YOUR TASK: Pull every line of the entries that has the word "first".

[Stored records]

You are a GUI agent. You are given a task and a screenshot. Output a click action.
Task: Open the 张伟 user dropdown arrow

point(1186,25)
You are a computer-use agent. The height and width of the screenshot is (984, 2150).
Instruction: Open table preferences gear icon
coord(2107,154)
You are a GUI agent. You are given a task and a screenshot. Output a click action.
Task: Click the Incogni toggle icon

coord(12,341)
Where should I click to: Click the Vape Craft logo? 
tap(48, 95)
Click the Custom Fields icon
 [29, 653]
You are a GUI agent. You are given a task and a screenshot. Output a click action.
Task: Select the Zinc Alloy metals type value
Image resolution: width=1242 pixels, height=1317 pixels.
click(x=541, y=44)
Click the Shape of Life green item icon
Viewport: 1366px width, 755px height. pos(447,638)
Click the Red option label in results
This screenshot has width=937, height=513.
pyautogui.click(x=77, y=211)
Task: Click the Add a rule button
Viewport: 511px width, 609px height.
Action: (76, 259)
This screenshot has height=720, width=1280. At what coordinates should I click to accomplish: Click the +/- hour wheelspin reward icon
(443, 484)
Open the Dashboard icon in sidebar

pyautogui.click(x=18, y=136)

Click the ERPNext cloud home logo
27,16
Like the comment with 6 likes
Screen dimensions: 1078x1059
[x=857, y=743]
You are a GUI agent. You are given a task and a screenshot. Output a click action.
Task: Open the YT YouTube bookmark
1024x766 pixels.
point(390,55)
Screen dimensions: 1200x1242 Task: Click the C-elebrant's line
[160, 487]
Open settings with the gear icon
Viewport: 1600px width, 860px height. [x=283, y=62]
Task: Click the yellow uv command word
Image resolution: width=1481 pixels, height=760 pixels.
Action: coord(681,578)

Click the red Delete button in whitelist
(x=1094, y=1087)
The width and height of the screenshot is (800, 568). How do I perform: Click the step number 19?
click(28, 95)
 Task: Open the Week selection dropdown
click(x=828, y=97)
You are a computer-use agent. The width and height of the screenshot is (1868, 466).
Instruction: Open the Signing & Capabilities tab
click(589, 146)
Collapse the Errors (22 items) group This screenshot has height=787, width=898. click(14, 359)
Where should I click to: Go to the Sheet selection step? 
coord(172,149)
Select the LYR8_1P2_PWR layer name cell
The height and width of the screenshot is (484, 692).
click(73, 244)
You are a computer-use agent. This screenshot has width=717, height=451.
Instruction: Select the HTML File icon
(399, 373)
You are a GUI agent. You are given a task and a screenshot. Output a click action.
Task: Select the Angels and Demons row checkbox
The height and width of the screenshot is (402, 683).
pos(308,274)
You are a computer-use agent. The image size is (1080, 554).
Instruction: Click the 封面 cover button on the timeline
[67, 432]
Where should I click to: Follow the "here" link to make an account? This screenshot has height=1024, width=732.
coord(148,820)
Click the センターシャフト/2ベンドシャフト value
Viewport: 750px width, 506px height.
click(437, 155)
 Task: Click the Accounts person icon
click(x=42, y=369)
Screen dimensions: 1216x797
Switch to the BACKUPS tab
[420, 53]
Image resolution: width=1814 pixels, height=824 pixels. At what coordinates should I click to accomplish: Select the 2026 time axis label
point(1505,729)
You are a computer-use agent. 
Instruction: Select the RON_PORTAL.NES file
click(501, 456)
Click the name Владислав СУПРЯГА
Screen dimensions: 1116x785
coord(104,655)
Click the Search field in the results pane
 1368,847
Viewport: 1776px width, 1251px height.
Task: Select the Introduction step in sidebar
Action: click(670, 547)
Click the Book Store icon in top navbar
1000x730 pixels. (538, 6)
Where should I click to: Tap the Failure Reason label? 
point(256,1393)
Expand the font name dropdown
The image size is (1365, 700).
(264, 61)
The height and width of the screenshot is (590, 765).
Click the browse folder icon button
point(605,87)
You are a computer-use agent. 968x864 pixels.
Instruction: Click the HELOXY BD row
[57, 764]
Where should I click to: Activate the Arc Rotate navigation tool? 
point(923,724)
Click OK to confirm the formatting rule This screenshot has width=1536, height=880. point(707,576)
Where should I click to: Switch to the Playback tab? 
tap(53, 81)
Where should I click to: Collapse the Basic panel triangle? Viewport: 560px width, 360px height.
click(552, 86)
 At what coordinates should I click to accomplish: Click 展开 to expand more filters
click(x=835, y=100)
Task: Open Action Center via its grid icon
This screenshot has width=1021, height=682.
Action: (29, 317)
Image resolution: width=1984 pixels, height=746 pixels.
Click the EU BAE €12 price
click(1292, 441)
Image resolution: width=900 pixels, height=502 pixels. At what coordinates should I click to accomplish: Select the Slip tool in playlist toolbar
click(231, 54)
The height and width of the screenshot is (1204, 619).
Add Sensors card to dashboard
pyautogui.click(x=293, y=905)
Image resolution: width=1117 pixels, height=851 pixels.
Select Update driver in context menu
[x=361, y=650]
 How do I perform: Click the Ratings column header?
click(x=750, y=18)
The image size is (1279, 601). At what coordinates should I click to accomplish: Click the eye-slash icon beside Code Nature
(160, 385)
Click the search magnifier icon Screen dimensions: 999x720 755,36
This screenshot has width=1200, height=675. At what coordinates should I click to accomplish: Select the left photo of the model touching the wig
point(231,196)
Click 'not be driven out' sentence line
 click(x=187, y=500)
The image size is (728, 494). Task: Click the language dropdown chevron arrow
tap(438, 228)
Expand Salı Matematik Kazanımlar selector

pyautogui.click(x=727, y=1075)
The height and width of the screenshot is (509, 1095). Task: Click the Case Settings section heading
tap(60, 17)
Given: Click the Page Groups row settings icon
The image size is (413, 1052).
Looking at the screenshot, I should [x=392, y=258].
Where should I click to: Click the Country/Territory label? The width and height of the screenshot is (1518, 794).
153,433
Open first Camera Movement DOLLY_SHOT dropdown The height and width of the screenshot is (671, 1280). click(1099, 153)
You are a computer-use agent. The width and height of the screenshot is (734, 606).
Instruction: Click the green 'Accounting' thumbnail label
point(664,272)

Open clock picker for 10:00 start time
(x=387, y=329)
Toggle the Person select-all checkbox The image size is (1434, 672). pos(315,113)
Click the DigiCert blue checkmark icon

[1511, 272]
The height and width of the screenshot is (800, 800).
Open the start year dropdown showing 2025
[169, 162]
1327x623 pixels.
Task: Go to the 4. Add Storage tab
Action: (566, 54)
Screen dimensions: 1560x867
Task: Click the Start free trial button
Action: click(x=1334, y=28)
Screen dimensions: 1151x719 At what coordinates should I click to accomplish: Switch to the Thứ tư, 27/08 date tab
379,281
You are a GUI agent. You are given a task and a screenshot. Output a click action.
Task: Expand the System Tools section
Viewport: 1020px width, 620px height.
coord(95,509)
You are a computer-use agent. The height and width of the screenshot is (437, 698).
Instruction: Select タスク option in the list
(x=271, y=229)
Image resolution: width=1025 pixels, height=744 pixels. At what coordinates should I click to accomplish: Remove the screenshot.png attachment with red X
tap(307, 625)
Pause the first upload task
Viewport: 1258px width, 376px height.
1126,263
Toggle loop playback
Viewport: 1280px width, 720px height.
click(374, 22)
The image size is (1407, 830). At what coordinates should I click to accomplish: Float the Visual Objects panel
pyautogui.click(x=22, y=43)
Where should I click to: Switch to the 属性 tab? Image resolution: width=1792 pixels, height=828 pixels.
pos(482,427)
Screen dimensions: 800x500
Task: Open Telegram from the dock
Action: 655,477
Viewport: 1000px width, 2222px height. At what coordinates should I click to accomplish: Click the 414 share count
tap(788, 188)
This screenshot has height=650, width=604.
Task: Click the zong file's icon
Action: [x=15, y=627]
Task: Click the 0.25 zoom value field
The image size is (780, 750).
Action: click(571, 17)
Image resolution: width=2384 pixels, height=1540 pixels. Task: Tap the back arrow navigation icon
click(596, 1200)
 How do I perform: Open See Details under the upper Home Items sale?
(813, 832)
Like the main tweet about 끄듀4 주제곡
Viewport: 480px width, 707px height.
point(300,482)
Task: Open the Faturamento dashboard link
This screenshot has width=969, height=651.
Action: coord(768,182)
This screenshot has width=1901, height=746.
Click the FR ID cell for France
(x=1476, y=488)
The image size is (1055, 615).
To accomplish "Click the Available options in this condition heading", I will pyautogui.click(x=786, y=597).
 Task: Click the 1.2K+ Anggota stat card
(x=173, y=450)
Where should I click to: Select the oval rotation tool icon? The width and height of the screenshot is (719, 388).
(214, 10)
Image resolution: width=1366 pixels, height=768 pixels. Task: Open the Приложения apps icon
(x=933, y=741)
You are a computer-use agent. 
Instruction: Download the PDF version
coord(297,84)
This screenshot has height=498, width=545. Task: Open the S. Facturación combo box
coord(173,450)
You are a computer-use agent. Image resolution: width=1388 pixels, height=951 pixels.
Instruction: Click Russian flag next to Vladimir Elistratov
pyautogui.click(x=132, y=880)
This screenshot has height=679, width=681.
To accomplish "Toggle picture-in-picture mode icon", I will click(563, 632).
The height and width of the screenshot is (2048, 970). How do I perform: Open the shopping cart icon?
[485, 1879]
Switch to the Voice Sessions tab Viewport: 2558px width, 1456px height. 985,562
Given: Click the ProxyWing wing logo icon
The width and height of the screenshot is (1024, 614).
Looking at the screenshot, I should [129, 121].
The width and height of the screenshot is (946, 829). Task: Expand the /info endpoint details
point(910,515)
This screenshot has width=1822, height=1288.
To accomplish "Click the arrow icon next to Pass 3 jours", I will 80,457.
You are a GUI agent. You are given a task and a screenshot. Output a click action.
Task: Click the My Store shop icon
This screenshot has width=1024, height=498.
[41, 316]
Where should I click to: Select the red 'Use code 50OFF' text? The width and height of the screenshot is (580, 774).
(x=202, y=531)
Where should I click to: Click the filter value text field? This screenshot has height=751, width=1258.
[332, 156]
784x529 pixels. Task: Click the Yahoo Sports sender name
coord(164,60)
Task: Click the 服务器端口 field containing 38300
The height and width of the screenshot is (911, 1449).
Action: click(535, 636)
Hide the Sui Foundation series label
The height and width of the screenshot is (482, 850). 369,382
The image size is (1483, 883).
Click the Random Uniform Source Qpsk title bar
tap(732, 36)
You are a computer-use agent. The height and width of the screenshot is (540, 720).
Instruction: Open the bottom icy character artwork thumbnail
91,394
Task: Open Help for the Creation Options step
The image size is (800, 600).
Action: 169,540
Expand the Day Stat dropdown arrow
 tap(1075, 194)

WRITTEN SOLUTION:
Open first Camera Movement DOLLY_SHOT dropdown The height and width of the screenshot is (671, 1280). click(1099, 153)
Pause the first upload task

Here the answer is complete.